Copper at week-low on China risks
Copper at week-low on China risks
July 30, 2009
Article from: Reuters
COPPER prices fell to their lowest level in a week as the US dollar firmed on risk aversion and investors fretted that China might reduce imports of the metal.
Weak equities markets, a heavy build in US oil inventories and a drop in orders for durable US-made goods also weighed on commodities in general.
Benchmark copper on the London Metal Exchange closed down $US115 at $US5415 a tonne. The metal, used in power and construction, hit a session low of $US5385 a tonne, down sharply from Monday's 10-month highs of $US5646.
In US trade, copper for September delivery ended down US4.30 cents, or 1.7 per cent, at $US2.4775 a pound on the New York Mercantile Exchange's COMEX division.
The sessions low was $US2.4500 -- which was a bottom since July 22.
There's concern that the market's got ahead of fundamentals for the time being, said Matthew Zeman, head of trading at LaSalle Futures Group in Chicago.
KEY COMMODITY PRICES: oil, gold, base metals, livestock and wheat
He said on-off sentiments about the global economy were off again on fears China may restrict lending in the second half, leading to a possible liquidity squeeze.
I wouldn't be surprised to see the September (COMEX) contract fall back to around $US2.25 to where we are right now, Mr Zemand said.
It looks toppy.
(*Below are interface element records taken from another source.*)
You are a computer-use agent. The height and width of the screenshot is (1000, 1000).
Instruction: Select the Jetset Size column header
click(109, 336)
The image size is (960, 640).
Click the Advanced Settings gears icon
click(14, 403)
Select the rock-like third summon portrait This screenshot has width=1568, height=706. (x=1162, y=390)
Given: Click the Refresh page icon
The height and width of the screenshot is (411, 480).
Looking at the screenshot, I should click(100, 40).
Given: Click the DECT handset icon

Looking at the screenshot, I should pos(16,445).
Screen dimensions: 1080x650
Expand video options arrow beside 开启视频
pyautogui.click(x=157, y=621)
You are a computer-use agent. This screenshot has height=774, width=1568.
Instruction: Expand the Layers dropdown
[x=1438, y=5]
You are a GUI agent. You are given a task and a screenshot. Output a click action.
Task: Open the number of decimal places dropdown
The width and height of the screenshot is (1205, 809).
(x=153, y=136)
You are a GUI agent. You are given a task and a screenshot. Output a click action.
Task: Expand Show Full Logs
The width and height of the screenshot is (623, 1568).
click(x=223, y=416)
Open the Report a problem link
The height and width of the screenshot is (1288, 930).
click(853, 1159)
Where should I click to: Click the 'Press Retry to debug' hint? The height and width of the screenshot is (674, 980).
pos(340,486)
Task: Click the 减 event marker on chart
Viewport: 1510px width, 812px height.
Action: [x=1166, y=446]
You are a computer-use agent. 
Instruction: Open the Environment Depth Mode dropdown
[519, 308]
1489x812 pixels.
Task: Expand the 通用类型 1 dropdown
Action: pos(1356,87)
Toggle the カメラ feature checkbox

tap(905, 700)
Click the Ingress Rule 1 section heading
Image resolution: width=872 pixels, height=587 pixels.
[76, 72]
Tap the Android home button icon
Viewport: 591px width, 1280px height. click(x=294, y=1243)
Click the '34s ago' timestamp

I think the path of least resistance is on the downside right now.
Record Chinese imports had propelled copper prices up around 80 per cent this year, but analysts expect imports will slow as China is now fully stocked with metal.
The market has been growing more worried about an oversupply of base metals in China and prospects of rising stockpiles, said Daniel Major, an industry analyst at RBS Global Banking and Markets in London.
I think the market is just feeling a bit cautious on some of this material that's moved into China, Major said.
The US dollar climbed to a two-week high against the euro as investors sought a safe haven.
US stocks fell amid worries that China's banks might be poised to hit the brakes on lending to stem market excesses, a move that could curb the global economic recovery.
A larger-than-expected drop of 2.5 per cent in June for orders of US durable goods weighed further on the market.
The latest data showed stocks of copper in LME warehouses fell 575 tonnes to total 278,350 tonnes. However, cancelled warrants -- material tagged for delivery out of warehouses -- fell by 1825 tonnes, meaning more material is available.
LME stocks have been rising since mid-July, although they remain well short of February levels of around 500,000 tonnes.
LME aluminium closed at $US1803 from $US1824 yesterday. Stocks of the metal used in transport and packaging fell 3,225 tonnes but remained at record levels near 4.6 million tonnes.
High aluminium stocks are not weighing heavily on aluminium as a lot of material is tied up in financing deals with banks.
LME tin was untraded at the close but was last bid at $US14,200 from $US14,100 a tonne. The metal traded at a premium of $US280-$US300 for cash material over the benchmark 3 month price.
This compares with a discount of $US40 for cash tin in mid-June.
Traders remain concerned about the amount of long positions to buy tin compared with available metal in LME warehouses.
Galvanising metal zinc closed at $US1643 from $US1690 on the LME, battery material lead closed at $US1760 from $US1767 while steel-making ingredient nickel closed at $US16,250 from $US16,630.